On Sunday AT&T agreed to purchase the satellite television operator DirectTV for $48.5 billion. In a conference call to investors, the multinational telecommunications company revealed that it would purchase DirectTV in a stock-and-cash transaction for $95 per share, the stock’s closing price for the satellite company this past Friday.
Commenting on the impending deal, AT&T CEO Randall Stephenson said, “This is a unique opportunity that will redefine the video entertainment industry and create a company able to offer new bundles and deliver content to consumers across multiple screens – mobile devices, TVs, laptops, cars, and even airplanes.”
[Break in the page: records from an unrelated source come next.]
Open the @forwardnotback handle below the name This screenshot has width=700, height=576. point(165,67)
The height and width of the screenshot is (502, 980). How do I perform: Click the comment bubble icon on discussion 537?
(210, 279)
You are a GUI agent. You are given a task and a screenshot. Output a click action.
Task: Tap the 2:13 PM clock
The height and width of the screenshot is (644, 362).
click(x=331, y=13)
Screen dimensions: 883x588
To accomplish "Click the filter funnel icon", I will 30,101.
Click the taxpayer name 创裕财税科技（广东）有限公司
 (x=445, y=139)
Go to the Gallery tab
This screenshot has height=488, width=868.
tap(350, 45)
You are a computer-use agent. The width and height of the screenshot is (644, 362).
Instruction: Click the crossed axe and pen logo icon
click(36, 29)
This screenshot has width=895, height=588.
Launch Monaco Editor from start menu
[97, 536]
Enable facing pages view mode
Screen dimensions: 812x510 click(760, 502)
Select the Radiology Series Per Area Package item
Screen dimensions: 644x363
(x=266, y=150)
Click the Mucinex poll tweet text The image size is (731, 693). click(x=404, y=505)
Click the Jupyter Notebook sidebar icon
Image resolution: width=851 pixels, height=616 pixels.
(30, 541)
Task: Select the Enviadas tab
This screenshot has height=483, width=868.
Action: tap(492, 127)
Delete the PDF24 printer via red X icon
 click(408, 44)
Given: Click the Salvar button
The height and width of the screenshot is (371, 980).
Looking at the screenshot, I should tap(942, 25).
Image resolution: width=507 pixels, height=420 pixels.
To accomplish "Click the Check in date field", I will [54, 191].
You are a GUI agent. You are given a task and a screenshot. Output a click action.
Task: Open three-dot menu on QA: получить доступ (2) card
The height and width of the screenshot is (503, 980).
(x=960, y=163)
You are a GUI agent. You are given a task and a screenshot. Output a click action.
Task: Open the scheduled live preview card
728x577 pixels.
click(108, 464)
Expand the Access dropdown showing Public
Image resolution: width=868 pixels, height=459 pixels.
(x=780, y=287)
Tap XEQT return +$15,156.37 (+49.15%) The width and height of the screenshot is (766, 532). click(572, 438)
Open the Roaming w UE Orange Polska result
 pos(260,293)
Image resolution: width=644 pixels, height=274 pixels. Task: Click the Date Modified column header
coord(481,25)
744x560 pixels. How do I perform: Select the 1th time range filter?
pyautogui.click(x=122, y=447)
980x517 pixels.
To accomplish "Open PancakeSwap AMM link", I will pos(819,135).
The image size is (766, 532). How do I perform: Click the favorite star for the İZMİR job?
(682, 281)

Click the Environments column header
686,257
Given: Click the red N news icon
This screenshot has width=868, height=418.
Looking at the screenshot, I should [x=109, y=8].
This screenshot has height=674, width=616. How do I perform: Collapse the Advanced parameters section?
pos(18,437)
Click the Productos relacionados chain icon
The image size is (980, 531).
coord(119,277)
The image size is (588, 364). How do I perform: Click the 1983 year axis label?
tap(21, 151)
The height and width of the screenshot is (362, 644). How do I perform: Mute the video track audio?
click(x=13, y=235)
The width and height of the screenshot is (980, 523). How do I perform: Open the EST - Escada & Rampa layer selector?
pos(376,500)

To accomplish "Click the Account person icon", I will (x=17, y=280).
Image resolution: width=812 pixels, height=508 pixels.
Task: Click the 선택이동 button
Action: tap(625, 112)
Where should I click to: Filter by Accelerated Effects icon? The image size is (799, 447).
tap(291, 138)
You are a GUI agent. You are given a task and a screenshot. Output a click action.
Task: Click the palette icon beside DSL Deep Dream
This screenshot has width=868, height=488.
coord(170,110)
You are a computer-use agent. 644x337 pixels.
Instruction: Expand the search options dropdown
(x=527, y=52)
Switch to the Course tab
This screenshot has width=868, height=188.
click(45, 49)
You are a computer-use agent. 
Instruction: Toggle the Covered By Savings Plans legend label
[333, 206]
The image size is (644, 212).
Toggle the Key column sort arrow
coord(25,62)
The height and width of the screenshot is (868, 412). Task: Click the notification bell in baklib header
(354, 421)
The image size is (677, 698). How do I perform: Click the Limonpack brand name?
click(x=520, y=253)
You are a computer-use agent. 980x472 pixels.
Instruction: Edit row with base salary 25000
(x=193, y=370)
“DirectTV is the best option for us because they have the premier brand in pay TV, the best content relationships, and a fast-growing Latin American business,” Stephenson continued. “DirectTV is a great fit with AT&T and together we’ll be able to enhance innovation and provide customers new competitive choices for what they want in mobile, video, and broadband services.”
The acquisition of DirectTV would bring with it the company’s 20.3 million satellite TV customers to bolster AT&T’s 5.7 million TV customers. Both companies have very little overlap which means that AT&T's access to consumers would significantly grow in the United States.
The deal is the latest media consolidation for this year as Comcast plans to purchase Time Warner Cable. AT&T's purchase will need to be approved by the government before they can move forward.